The office of the French president said it would lead talks on a "multilateral and purely defensive mission" to restore freedom of navigation in the strait when security conditions allow.
The statement said "nonbelligerent" countries willing to contribute to the mission would take part, though names of other participating countries were not specified.
A spokesperson for the UK prime minister's office said: "The summit will advance work toward a coordinated, independent, multinational plan to safeguard international shipping once the conflict ends."
In a social media post, Starmer said Britain had convened "more than 40 nations who share our aim to restore freedom of navigation".
"The ongoing closure of the Strait of Hormuz is deeply damaging. Getting global shipping moving is vital to easing cost-of-living pressures," Starmer said.
Earlier in the week, Macron said on X that the initiative would aim to establish a "peaceful multinational mission" to secure maritime routes through the strategic waterway, stressing it will be "strictly defensive" and separate from the parties to the conflict. He said the mission would be deployed "as soon as circumstances permit".

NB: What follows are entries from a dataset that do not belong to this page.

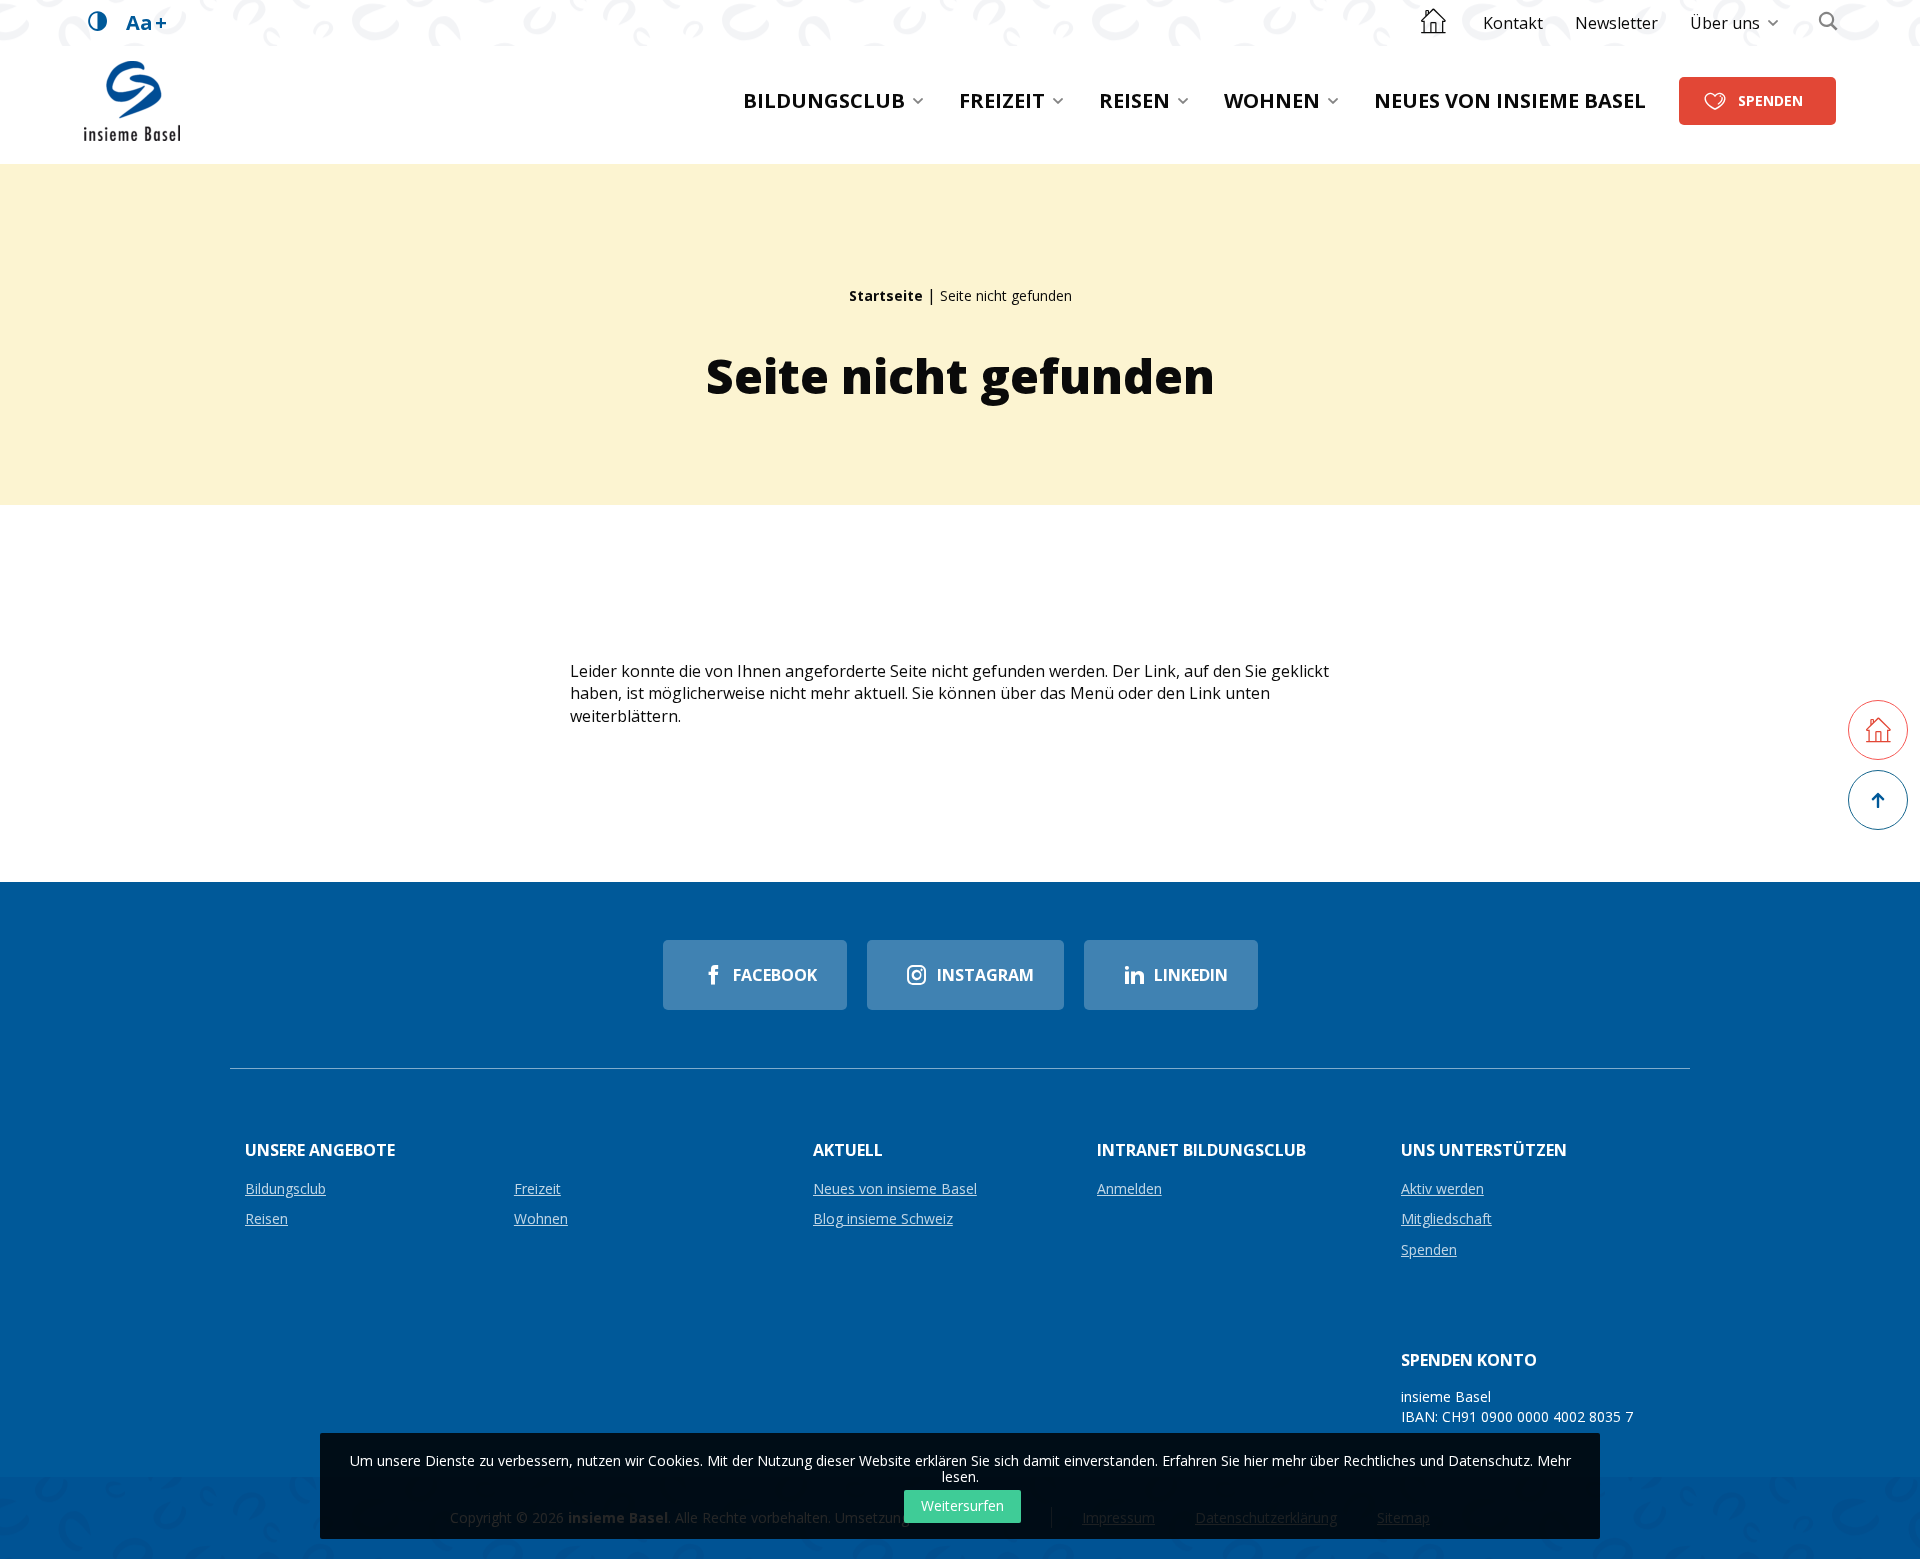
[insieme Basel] (132, 101)
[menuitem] (1513, 23)
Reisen (1134, 100)
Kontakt (1513, 23)
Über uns (1725, 23)
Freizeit (1002, 100)
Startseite (886, 295)
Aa (146, 22)
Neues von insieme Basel (1510, 100)
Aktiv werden (1442, 1189)
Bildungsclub (824, 100)
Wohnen (1272, 100)
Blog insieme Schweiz (883, 1219)
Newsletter (1616, 23)
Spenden (1770, 100)
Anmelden (1129, 1189)
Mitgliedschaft (1446, 1219)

French Foreign Minister Jean-Noel Barrot told Radio France Internationale on Tuesday that "several dozen countries" had already taken part in "preparatory work led in particular by the chiefs of staff to define the framework for such a mission". "It is a matter of coordinating with the coastal states," he added.
The announcement came after US President Donald Trump said a blockade on Iranian ports would take effect on Monday.
US-Israeli strikes on Iran have set off a region-wide war that has choked traffic through the strait, a vital artery for global oil and gas.
The US announcement of a naval blockade came after weekend talks between Washington and Tehran in Pakistan, aiming to end the war that began on Feb 28, collapsed.
The United Nations maritime agency's chief said on Monday that no nation has the legal right to close the Strait of Hormuz.
"In accordance with international law, no country has the right to prohibit the right of innocent passage or the freedom of navigation through international straits that are used for international transit," Secretary-General Arsenio Dominguez, head of the International Maritime Organization, told a news conference.
"De-escalation is what is going to start helping us address the crisis and bring shipping back to the way that we used to operate," he added.